In 1978, he was appointed Professor of International Studies at the University of Warwick, where he has since remained, though joining the Economics Department as Professor Political Economy in 1990. He is currently Andrew D. White Professor-at-Large at Cornell University.
The first volume of his biography of John Maynard Keynes, Hopes Betrayed, 1883-1920, was published in 1983. The second volume, The Economist as Saviour, 1920-1937 (1992) won the Wolfson Prize for History. The third volume, Fighting for Britain, 1937-1946 (2000) won the Duff Cooper Prize, the James Tait Black Memorial Prize for Biography, the Lionel Gelber Prize for International Relations and the Arthur Ross Council on Foreign Relations Prize for International Relations.

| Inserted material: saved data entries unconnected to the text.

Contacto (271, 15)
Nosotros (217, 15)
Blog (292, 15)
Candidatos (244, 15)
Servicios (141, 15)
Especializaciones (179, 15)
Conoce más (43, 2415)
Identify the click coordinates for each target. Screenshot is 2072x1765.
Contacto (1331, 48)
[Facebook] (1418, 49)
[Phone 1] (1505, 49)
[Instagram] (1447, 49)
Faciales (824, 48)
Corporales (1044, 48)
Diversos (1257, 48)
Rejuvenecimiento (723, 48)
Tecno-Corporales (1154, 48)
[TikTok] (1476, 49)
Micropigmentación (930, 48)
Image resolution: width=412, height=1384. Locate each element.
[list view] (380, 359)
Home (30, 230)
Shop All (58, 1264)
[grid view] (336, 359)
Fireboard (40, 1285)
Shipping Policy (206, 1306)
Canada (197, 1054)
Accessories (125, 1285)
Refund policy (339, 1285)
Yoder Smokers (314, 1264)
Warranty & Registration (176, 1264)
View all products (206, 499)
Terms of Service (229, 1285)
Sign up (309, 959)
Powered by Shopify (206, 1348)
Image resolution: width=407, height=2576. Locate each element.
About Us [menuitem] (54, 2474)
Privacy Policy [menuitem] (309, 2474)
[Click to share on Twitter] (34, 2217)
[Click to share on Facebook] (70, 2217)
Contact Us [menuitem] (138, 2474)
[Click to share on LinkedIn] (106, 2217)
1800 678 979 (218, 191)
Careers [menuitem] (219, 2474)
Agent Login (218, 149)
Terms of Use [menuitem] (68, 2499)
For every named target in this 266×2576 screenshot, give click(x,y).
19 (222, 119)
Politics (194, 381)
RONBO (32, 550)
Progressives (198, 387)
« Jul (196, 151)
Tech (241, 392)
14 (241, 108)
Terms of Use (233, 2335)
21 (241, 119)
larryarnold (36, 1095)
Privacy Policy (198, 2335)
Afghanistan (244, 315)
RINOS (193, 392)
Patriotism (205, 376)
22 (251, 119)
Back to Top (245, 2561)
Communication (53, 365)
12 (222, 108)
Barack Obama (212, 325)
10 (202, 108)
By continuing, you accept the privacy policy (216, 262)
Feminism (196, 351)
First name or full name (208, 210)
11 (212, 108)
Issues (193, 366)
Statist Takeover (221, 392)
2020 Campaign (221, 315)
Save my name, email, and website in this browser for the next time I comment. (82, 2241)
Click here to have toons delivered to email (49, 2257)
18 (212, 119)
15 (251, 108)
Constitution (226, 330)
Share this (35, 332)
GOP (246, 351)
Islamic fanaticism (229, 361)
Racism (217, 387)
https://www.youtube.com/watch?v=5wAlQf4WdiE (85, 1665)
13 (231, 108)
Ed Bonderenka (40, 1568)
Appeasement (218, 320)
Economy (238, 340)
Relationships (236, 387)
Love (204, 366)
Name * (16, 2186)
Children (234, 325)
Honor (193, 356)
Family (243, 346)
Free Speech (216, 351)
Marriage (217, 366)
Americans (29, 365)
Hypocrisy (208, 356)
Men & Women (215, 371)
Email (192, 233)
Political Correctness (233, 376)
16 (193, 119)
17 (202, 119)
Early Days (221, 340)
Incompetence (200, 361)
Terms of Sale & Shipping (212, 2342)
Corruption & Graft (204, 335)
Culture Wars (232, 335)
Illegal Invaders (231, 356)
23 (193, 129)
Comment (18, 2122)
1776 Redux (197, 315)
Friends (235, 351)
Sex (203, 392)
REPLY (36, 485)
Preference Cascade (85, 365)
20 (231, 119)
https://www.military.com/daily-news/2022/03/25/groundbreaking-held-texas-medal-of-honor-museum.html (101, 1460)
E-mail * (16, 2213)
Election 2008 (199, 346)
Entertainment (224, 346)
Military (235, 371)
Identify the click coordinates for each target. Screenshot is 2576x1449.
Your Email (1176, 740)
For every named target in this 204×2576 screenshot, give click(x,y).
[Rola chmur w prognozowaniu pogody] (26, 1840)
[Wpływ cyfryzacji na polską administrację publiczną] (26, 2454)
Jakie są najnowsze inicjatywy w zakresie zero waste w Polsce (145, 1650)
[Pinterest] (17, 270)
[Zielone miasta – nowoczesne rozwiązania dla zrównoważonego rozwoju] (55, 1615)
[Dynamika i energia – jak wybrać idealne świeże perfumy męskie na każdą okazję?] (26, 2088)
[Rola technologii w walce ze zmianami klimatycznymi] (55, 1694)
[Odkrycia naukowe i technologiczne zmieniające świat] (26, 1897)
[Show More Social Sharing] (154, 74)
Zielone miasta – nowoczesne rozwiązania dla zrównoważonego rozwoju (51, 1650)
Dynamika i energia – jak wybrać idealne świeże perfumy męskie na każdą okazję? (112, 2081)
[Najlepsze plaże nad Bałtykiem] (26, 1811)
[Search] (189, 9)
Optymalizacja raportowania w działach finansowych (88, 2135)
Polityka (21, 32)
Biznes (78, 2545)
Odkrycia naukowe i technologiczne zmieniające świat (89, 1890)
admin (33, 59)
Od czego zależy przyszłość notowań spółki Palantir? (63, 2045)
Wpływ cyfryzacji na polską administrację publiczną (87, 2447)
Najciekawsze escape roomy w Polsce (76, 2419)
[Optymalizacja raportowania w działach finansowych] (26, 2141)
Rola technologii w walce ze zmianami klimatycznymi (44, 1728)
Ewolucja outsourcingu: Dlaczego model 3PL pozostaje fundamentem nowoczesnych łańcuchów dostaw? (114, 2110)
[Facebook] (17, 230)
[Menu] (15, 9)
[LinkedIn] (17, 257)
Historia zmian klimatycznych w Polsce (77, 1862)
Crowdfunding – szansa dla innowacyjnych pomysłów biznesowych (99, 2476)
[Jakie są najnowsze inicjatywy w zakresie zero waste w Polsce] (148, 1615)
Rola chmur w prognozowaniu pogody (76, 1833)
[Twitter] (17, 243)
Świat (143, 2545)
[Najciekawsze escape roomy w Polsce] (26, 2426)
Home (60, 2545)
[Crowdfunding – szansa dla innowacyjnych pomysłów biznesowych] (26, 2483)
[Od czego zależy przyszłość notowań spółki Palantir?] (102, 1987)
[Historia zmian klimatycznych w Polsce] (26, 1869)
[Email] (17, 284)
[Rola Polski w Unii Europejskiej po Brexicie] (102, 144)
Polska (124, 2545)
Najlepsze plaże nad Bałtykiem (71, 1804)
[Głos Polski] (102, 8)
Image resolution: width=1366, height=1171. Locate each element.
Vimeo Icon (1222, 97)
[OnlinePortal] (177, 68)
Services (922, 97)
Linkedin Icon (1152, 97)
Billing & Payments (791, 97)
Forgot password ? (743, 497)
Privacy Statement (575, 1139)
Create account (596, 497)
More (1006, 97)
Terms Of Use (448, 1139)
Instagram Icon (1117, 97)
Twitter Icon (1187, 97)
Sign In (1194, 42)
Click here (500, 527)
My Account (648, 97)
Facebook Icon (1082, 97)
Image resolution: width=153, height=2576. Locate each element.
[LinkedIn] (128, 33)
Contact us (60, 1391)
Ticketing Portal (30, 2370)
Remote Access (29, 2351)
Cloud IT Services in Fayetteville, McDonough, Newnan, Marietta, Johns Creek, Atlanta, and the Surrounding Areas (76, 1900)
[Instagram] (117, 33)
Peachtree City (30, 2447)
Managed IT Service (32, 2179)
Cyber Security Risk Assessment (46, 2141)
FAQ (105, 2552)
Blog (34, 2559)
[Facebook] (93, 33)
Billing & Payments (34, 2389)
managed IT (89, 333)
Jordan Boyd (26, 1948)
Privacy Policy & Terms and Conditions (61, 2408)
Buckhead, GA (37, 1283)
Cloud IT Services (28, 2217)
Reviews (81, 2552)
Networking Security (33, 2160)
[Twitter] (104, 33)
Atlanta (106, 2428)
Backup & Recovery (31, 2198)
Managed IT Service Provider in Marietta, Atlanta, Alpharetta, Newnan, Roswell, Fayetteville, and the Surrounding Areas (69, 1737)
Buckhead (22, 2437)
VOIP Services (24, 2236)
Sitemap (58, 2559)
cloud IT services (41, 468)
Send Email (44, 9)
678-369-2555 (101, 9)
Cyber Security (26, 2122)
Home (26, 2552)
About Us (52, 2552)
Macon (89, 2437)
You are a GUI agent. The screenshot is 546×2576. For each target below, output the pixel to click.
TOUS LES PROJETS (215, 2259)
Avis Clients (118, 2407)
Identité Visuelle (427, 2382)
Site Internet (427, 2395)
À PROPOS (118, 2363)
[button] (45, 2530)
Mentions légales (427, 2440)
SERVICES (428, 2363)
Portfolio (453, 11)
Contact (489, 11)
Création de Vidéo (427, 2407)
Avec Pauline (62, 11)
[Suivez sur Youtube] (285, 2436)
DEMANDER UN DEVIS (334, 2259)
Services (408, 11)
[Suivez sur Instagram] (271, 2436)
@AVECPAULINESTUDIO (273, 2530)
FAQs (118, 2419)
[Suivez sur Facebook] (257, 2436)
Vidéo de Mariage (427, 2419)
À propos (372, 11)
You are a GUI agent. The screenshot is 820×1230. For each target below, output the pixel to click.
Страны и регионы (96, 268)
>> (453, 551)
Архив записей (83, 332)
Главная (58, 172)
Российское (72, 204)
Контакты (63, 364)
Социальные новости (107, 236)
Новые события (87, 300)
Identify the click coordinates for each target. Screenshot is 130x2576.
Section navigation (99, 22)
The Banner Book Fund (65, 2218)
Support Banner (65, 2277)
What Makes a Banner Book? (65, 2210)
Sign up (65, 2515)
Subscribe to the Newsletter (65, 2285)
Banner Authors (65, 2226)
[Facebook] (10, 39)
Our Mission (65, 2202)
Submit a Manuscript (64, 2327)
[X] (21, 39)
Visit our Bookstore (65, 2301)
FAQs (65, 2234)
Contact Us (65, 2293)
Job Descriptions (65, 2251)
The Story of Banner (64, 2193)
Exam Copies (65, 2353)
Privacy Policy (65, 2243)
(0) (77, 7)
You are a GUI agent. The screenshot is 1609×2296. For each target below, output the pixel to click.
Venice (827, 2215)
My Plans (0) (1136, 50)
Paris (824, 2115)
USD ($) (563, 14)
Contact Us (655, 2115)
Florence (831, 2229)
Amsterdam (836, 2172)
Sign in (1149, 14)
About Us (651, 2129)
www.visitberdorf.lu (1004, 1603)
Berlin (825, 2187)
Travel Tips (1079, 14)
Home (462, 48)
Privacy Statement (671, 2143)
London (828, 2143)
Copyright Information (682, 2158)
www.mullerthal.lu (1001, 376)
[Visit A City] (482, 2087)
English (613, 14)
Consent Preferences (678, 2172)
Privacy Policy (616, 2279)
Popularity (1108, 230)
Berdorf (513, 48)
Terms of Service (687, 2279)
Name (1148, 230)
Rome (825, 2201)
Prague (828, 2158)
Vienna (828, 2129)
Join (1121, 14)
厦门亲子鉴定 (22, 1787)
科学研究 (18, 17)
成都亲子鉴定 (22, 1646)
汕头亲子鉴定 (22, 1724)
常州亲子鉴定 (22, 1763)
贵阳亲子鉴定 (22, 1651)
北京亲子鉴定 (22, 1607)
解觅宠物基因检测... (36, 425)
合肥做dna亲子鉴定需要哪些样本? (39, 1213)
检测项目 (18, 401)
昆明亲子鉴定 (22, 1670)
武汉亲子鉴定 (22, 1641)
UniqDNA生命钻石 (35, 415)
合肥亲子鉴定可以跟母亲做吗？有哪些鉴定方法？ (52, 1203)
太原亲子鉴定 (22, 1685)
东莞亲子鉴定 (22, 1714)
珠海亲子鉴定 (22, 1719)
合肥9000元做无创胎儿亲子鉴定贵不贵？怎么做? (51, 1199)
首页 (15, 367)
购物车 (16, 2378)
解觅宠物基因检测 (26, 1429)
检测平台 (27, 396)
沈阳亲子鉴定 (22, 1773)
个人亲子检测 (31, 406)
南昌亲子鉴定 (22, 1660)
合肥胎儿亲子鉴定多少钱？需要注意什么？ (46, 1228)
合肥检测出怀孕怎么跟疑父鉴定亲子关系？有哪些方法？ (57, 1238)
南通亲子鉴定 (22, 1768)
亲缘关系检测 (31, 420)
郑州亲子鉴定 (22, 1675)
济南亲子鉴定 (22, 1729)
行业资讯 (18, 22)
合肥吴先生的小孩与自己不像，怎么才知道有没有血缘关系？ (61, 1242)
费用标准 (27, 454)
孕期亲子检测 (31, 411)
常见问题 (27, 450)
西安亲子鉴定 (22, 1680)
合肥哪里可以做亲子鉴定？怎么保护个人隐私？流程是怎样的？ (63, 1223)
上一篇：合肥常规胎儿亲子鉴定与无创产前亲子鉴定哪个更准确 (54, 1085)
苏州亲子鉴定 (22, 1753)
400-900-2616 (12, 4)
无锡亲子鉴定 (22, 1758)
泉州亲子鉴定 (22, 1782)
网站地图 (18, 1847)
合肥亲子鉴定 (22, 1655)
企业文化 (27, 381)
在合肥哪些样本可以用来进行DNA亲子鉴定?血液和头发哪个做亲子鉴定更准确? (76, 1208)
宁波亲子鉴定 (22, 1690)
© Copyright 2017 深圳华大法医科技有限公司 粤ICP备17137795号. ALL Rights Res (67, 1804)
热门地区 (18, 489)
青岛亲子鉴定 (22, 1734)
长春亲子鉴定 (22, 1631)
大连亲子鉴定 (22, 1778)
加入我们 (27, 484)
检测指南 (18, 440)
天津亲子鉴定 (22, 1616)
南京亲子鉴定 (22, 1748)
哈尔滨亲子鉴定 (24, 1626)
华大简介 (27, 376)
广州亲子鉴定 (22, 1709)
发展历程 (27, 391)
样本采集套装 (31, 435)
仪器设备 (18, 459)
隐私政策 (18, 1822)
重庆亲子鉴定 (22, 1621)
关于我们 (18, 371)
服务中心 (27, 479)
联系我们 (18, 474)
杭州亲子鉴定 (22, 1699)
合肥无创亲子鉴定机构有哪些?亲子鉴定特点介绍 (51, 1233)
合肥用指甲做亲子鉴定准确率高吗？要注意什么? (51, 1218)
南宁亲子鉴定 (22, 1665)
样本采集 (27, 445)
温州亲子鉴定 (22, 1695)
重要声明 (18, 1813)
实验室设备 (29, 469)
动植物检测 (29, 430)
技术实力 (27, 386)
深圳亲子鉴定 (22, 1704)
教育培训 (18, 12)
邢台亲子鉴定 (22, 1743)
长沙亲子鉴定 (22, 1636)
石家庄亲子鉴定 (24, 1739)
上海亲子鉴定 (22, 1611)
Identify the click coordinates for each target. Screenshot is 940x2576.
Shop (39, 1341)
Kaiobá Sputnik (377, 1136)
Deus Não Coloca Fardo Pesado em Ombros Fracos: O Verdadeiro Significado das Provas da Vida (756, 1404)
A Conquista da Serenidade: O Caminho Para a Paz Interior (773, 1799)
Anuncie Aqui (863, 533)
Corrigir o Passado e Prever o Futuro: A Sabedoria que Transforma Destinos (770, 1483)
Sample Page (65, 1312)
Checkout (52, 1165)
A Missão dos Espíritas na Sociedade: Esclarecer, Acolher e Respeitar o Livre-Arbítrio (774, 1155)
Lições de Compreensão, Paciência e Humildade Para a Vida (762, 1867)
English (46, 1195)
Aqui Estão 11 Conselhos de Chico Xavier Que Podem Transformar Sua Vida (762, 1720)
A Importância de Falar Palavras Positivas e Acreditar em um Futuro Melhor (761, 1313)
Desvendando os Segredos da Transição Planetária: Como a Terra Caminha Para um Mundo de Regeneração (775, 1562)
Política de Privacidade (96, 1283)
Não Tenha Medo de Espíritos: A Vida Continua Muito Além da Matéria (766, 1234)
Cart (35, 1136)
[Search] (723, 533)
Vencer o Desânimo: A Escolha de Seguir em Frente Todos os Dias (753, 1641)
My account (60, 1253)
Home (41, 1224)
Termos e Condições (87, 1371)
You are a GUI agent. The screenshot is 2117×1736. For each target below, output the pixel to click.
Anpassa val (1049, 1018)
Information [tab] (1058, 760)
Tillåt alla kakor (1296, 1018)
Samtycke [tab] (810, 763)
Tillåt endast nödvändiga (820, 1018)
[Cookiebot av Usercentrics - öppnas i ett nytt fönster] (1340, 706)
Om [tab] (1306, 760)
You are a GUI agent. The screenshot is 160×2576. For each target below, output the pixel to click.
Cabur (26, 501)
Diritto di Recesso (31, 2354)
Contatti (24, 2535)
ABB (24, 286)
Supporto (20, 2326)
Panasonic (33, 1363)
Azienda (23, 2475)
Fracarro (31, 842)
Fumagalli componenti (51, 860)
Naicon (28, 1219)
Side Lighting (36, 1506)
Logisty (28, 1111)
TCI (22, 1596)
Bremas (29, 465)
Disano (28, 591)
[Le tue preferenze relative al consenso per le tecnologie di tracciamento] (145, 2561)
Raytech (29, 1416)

Since 2003, he has been a non-executive director of the mutual fund manager, Janus Capital and Rusnano Capital; from 2008-10 he sat on the board of Sistema JSC. He is a director of the Moscow School of Political Studies and was the founder and executive secretary of the UK/Russia Round Table. Since 2002, he has been chairman of the Centre for Global Studies. In 2010, he joined the Advisory Board of the Institute of New Economic Thinking.
He writes a monthly column for Project Syndicate, "Against the Current", which is syndicated in newspapers all over the world. His account of the current economic crisis, Keynes: The Return of the Master, was published by Penguin Allen Lane in September 2009. A short history of twentieth-century Britain was published by Random House in the volume A World by Itself: A History of the British Isles edited by Jonathan Clark in January 2010. He is now in the process of writing How Much is Enough? The Economics of the Good Life jointly with his son Edward Skidelsky.
On August 2, 1914, John Maynard Keynes received a letter from Basil Blackett, a Treasury official whom Keynes had met during their time on a royal commission studying Indian finance. With war breaking out across Europe, Blackett wanted to discuss the burgeoning financial crisis this was causing and what the British government could do in response. Little did Keynes know when he went to London the following day that he would spend the next five years at the heart of the British war effort, culminating in May 1919 with his resignation out of frustration with the punitive financial settlement of the Versailles Treaty. From this frustration would come his jeremiad The Economic Consequences of the Peace, the work which transformed Keynes from a rising young Cambridge don into the globally-recognized economist whose ideas would transform the world.
This period forms the climax of the first volume of Robert Skidelsky’s magisterial biography of Keynes. It’s a fitting point at which to conclude his account of Keynes’s early life, as it allows him to focus the reader’s attention on his intellectual development and his many budding interests. From them we get a chance to discover who Keynes was before he became famously attached to the ideas that bear his name – ideas which often overshadow his prominent friendships and manifold activities in a variety of areas outside of economics.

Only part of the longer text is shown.